14 - Yogya Punya Cerita


"Mas kamu gak ngantuk?" tanya ku pada mas Arga.

"Enggak," jawabnya dan tetap fokus dengan kegiatan makannya.

Kami sekarang berada di Galery Prawirotaman Hotel Yogyakarta. Kami baru tiba di Yogya tadi subuh setelah sebelumnya menempuh perjalanan sekitar 7 jam dari Jakarta dengan memakai mobil. Yups! Mas Arga membawa mobilnya sendiri, luar biasa kan? Untuk seorang lawyer yang kaya raya bukankah dia sangat rendah hati dengan tidak memakai sopir?

"Ayo Rain!" ajak mas Arga setelah beberapa saat kami menyelesaikan makan.

Aku melirik jam di pergelangan tangan ku dan rupanya sudah hampir pukul 9 pagi. Itu artinya kami harus menemui klien. Walaupun selama di perjalanan aku tertidur, tapi tetap saja rasa ngantuk masih menyerang ku.

Kami memasuki sebuah kamar suite room. Satu tahun aku menemani mas Arga dan bukan hal yang aneh lagi jika para klien membuat janji di hotel.

***

"Nah Mas kita ke restoran itu aja!" tunjukku dan berbalik menatap mas Arga yang berada tidak jauh di belakang ku.

"Mas lama banget sih jalan nya," gerutu ku begitu dia sampai di hadapan ku.

"Bukan kamu yang kecepetan?" tanyanya dan mendelik ke arahku.

Aku pun hanya terkekeh mendengar ucapannya. Setelah selesai meeting bersama klien sekitar pukul 1 siang, aku memang mengajak mas Arga untuk mencari makan tapi dengan berjalan kaki. Aku begitu semangat menyelusuri jalanan di sini, hal yang sangat langka aku lakukan jika berada di Jakarta.

"Boleh gak kalau aku mengajukan permintaan lagi?" tanyaku sambil tersenyum penuh harap ke arah mas Arga yang tengah meminum jus pesanannya.

"Apa?" tanyanya.

"Setelah ini antar rain ke makam Karang***** ya."

Uhuk ... mas Arga terbatuk dan aku hanya mengernyit heran.

"Ngapain?" tanya dia.

"Mumpung Rain lagi di Yogya, jadi mau nyekar dulu ke makam Eyang," jawabku.

Ayah juga ibunya daddy memang di makam kan di sana. Mungkin sebagian dari kalian sudah tahu kalau daddy aku berasal dari Yogya.
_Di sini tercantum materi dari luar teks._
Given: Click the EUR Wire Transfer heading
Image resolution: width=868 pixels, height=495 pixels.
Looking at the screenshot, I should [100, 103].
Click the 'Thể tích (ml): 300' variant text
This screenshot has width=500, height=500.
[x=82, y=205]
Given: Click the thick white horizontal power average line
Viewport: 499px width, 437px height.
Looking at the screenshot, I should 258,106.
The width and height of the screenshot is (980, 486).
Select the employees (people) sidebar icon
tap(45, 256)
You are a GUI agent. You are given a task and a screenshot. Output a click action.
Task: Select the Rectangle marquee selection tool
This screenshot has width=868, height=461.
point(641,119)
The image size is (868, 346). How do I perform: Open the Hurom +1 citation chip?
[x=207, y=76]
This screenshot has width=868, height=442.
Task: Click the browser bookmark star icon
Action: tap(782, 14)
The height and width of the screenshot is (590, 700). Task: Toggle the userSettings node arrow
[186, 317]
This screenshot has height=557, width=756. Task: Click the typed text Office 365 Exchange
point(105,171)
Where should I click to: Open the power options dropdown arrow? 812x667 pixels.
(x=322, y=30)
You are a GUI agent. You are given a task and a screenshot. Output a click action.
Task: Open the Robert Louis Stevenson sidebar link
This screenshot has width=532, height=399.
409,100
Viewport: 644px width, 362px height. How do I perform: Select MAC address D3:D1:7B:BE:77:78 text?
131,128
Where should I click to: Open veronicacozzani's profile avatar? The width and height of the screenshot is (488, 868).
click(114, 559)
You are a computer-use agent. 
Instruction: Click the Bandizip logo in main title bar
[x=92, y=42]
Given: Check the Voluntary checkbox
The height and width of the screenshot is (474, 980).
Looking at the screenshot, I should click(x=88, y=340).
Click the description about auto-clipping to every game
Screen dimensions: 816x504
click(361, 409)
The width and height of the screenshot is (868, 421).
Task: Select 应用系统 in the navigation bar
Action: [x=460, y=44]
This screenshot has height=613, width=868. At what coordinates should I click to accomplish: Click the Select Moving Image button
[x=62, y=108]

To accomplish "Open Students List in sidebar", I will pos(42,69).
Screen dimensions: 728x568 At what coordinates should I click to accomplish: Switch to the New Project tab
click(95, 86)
"Oh, oke," jawabnya dan melanjutkan makan.

Setelah pulang dari makam aku tadinya mau mampir ke tante Dini yang saat ini menempati rumah peninggalan mbah buyut. Tapi sayang tante Dini sedang berada di Semarang di keluarga suaminya.

"Jadi kita sekarang mau kemana Mas?" tanyaku. Gak mungkin kan kalau kami balik lagi ke Jakarta? Aku juga sudah merencanakan jika mas Arga memaksa pulang aku akan bersikeras untuk tetap di sini. Lagipula ini hari Jum'at dan dua hari kedepan merupakan hari libur.

"Rumah orang tua saya," jawabnya tenang.

"What?" tanya ku dengan kaget.

"Kamu jangan bicara keras-keras Rain!" perintah mas Arga dan hanya aku abaikan.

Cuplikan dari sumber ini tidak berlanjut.